Now that China is at a similar developmental stage as that earlier period in the West, sovereign control of exchange rates amounts to cheating. Make your prices competitive by keeping your money cheap — outrageous. Do so by pushing wages through the floor — fine.
Of course, in the long run, China will have to factor in the possibility of retaliation. The US Congress is already halfway through passing a bill to treat “undervaluation” as subsidy and impose duties. It could also take monetary measures — which China could then appeal to the IMF (which is run by the US).
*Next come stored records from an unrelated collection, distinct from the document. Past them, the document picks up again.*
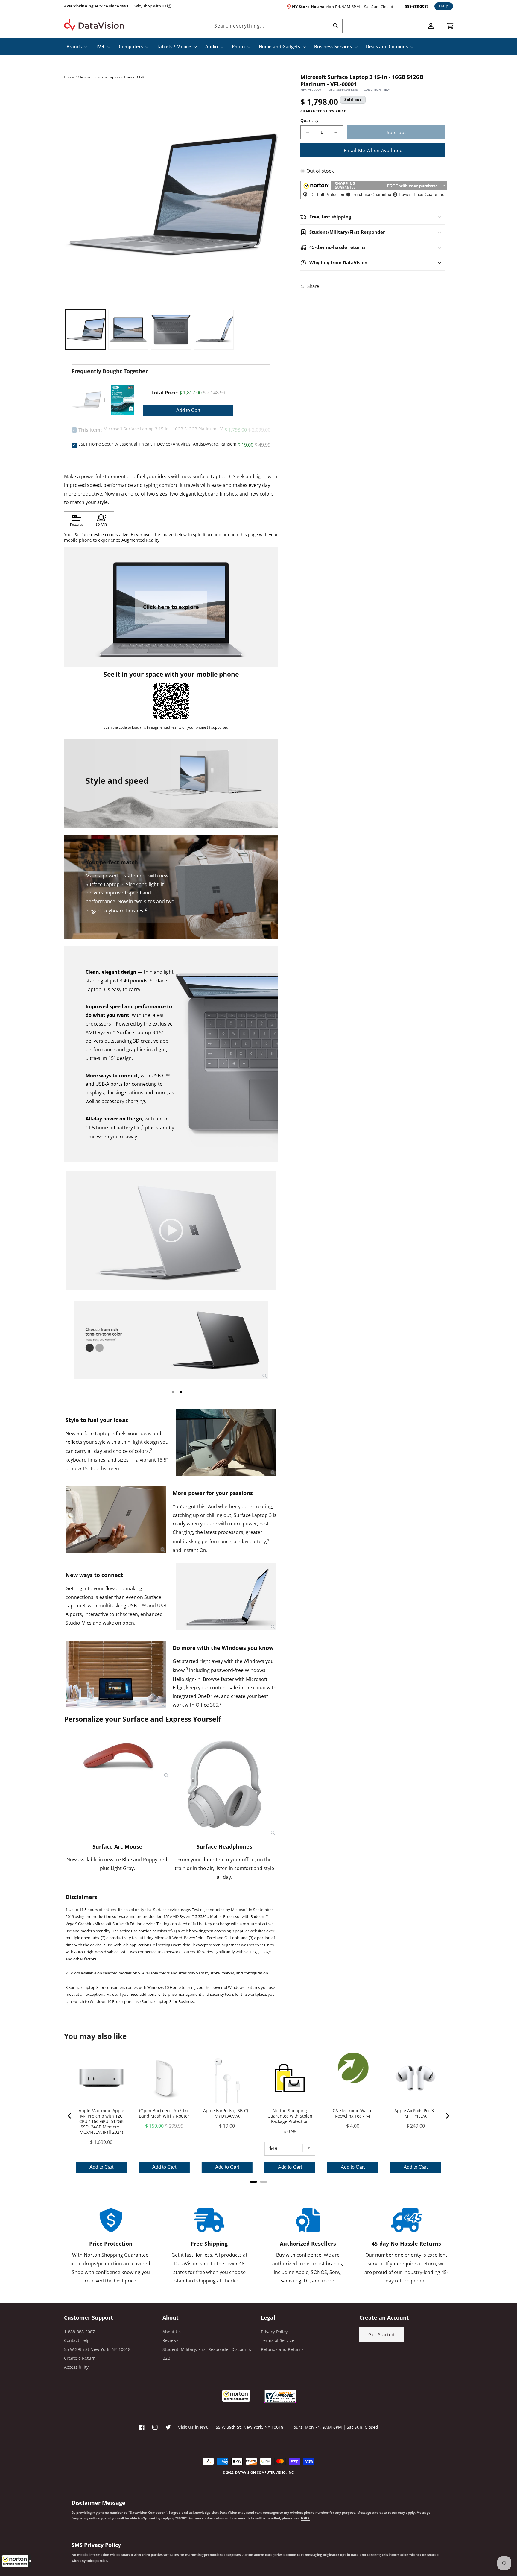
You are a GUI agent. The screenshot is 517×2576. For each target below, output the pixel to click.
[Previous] (70, 2116)
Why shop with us (150, 6)
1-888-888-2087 (79, 2331)
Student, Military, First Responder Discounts (206, 2349)
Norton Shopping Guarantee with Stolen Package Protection (289, 2116)
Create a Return (80, 2358)
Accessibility (76, 2367)
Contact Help (77, 2340)
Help (443, 6)
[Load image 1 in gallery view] (85, 330)
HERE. (305, 2518)
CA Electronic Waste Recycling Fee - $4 (352, 2113)
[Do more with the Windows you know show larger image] (116, 1674)
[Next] (447, 2116)
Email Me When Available (373, 150)
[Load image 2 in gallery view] (128, 330)
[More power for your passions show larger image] (116, 1519)
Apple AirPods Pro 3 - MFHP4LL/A (415, 2113)
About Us (171, 2331)
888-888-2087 (416, 6)
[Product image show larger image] (171, 1340)
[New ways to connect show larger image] (226, 1597)
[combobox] (275, 26)
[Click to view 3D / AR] (101, 519)
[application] (171, 1230)
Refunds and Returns (282, 2349)
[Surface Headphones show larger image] (224, 1784)
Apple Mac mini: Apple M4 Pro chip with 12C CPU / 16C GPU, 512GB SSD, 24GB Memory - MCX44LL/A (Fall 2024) (101, 2121)
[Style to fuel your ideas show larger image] (226, 1442)
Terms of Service (277, 2340)
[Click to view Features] (76, 519)
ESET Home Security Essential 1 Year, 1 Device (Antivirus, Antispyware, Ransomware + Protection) (175, 444)
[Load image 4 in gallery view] (214, 330)
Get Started (381, 2334)
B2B (166, 2358)
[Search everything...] (335, 25)
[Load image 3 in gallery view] (171, 330)
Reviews (170, 2340)
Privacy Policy (274, 2331)
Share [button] (313, 286)
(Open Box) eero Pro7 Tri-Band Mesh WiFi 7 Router (164, 2113)
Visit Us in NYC (193, 2427)
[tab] (173, 1392)
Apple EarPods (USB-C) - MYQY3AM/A (227, 2113)
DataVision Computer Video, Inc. (264, 2472)
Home (69, 77)
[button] (16, 2561)
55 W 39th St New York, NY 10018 (97, 2349)
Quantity (309, 120)
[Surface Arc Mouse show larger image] (118, 1755)
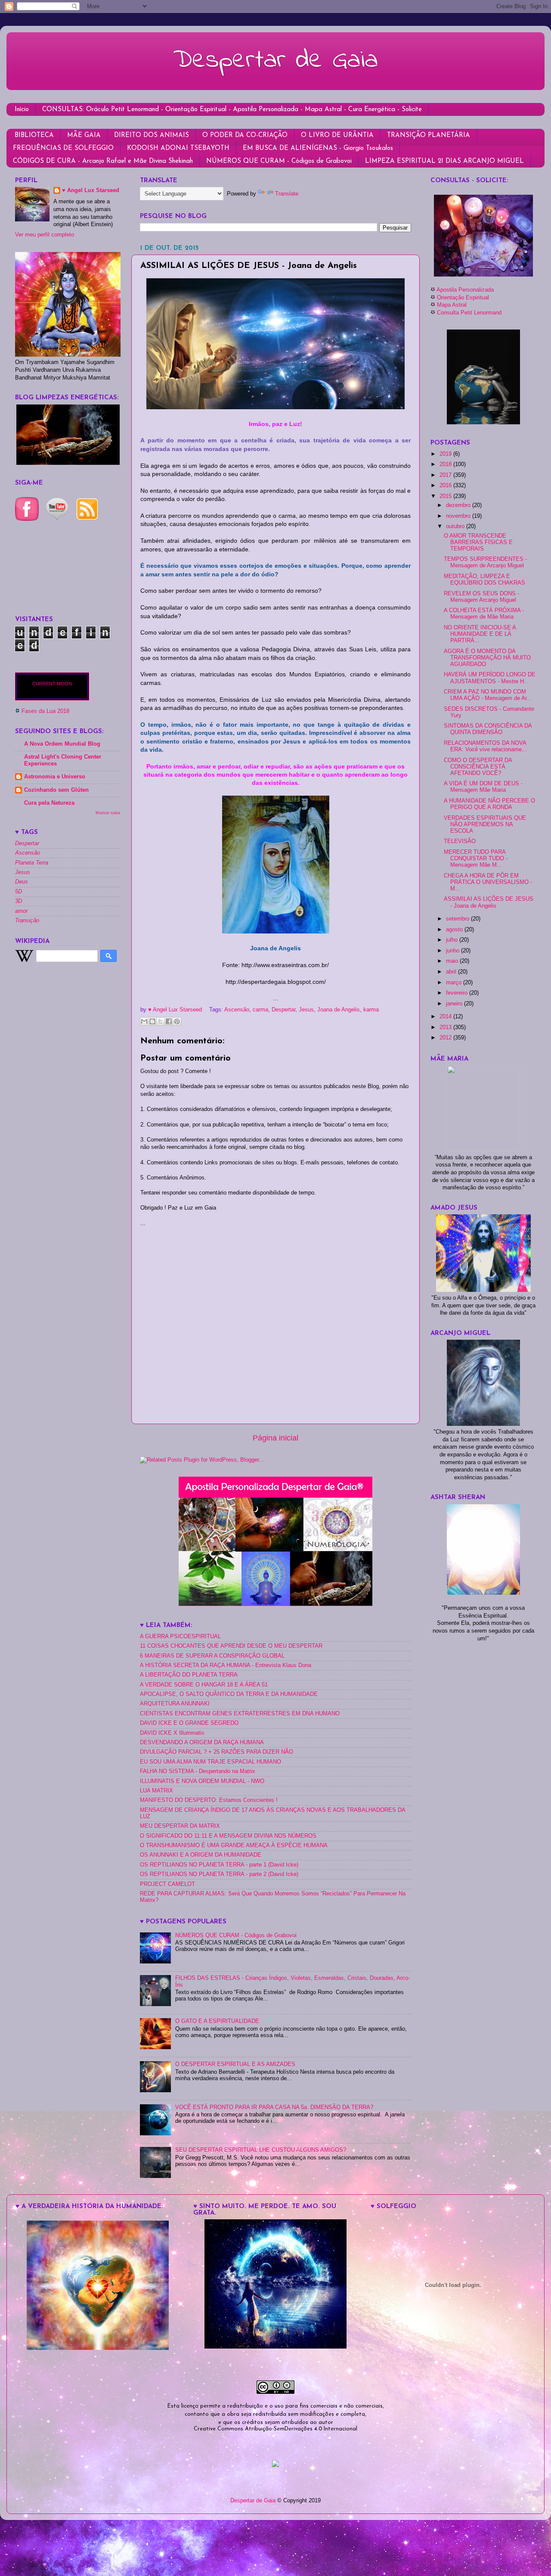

What is clear, of course, is that the brief lived “new world order” after the end of history — inaugurated by GATT and the WTO in 1994-95 — is coming apart, as sovereign political power re-asserts itself. Western elites who handed over financial power to global markets assumed it would be aligned with western political interests indefinitely. Instead it went rogue and wrecked the joint.
The minor sideshow of radical Islamism served as a further distraction. The Chinese, the Indians, and others — who never got the fax about history being over (remember fax?) — continued as our empires did, using trade, protection and money as strategic tools in their growth.
Now China is on track to having the largest blue-water navy in the world, and three geographical gateways to Europe are broke, flat on their backs and open to all offers. To suggest that China’s advancement of its own interests is somehow illegitimate — or worse that it is somehow inscrutable and oriental — is racism and xenophobia, pure and simple. But at the level of pure global power politics, only a fool would not pay attention to a larger process clearly under way — the return to sovereign power politics.
*A rather clever bilingual pun, easy to miss, so I thought I’d point it out.
**Another bilingual pun, it would be easy to miss.